** START EXTRACT **
In [1]:
import matplotlib.pyplot as plt
import mlflow
import os
import torch
import torch.nn as nn
import torch.nn.functional as F
import torch.optim as optim

from datetime import datetime
from mlflow.tracking import MlflowClient
from PIL import Image
from sklearn.metrics import confusion_matrix, ConfusionMatrixDisplay
from torchvision import datasets, transforms
from torch.optim.lr_scheduler import StepLR
from torch.utils.data import DataLoader
from tqdm import tqdm

mlflow.set_tracking_uri("http://127.0.0.1:5000")
mlflow.set_experiment("mnist-classifier")

<Experiment: artifact_location='/home/facug91/repos/jaiio2025/mlflow/artifacts/1', creation_time=1753988965723, experiment_id='1', last_update_time=1753988965723, lifecycle_stage='active', name='mnist-classifier', tags={}>

In [2]:
def get_data_loaders():

    print("Creating data loaders")
** END EXTRACT **
** START ITEMS **
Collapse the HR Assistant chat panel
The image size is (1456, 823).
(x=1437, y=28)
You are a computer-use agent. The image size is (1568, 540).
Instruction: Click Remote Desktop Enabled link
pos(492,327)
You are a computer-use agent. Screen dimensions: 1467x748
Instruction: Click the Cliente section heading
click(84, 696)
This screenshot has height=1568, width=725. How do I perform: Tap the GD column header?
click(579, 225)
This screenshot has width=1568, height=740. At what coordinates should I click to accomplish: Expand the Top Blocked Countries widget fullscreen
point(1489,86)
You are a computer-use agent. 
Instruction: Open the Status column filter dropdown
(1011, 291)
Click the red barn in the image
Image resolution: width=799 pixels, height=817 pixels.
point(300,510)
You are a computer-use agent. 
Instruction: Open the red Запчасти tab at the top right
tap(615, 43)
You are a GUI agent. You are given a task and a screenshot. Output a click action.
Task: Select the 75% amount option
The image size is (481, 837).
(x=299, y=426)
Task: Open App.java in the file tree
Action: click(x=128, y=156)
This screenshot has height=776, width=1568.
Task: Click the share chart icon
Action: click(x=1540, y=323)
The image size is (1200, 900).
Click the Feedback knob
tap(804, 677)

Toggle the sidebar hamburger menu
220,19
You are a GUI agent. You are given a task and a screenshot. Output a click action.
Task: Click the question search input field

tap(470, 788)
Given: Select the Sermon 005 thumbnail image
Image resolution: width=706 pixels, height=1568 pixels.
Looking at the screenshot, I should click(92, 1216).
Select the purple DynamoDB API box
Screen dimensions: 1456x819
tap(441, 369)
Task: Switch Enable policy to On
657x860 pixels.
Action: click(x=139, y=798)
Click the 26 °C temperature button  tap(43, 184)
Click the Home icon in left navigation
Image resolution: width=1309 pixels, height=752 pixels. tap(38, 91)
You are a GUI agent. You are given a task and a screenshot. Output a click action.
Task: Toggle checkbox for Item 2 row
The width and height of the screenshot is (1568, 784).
** END ITEMS **
PROBLEMS AND TASKS -
1. In the MNIST notebook, which address is passed to mlflow.set_tracking_uri?
2. Continue the MNIST notebook's code from its last line, `print("Creating data loaders")`.

RESULTS OF THE EXERCISE -
1. http://127.0.0.1:5000

2.
    BATCH_SIZE = 1024

    dataloader_kwargs = {
        'batch_size': BATCH_SIZE,
        'num_workers': 1,
        'persistent_workers': True,
        'pin_memory': True,
        'shuffle': True
    }

    data_transform = transforms.Compose([
        transforms.ToTensor(),
        transforms.Normalize((0.1307,), (0.3081,))
        ])

    train_dataset_full = datasets.MNIST(root='./data', train=True, download=True, transform=data_transform)

    train_size = int(0.85 * len(train_dataset_full))
    val_size = len(train_dataset_full) - train_size

    seed = 42
    train_dataset, val_dataset = torch.utils.data.random_split(
        train_dataset_full, [train_size, val_size], generator=torch.Generator().manual_seed(seed)
    )

    test_dataset = datasets.MNIST(root='./data', train=False, download=True, transform=data_transform)

    dataloaders = {}
    dataloaders["train"] = DataLoader(train_dataset,**dataloader_kwargs)
    dataloaders["val"] = DataLoader(val_dataset, **dataloader_kwargs)
    dataloaders["test"] = DataLoader(test_dataset, **dataloader_kwargs)

    print("Data loaders created successfully")

    return dataloaders

In [3]:
class Net(nn.Module):
    def __init__(self):
        super(Net, self).__init__()
        self.conv1 = nn.Conv2d(1, 32, 3, 1)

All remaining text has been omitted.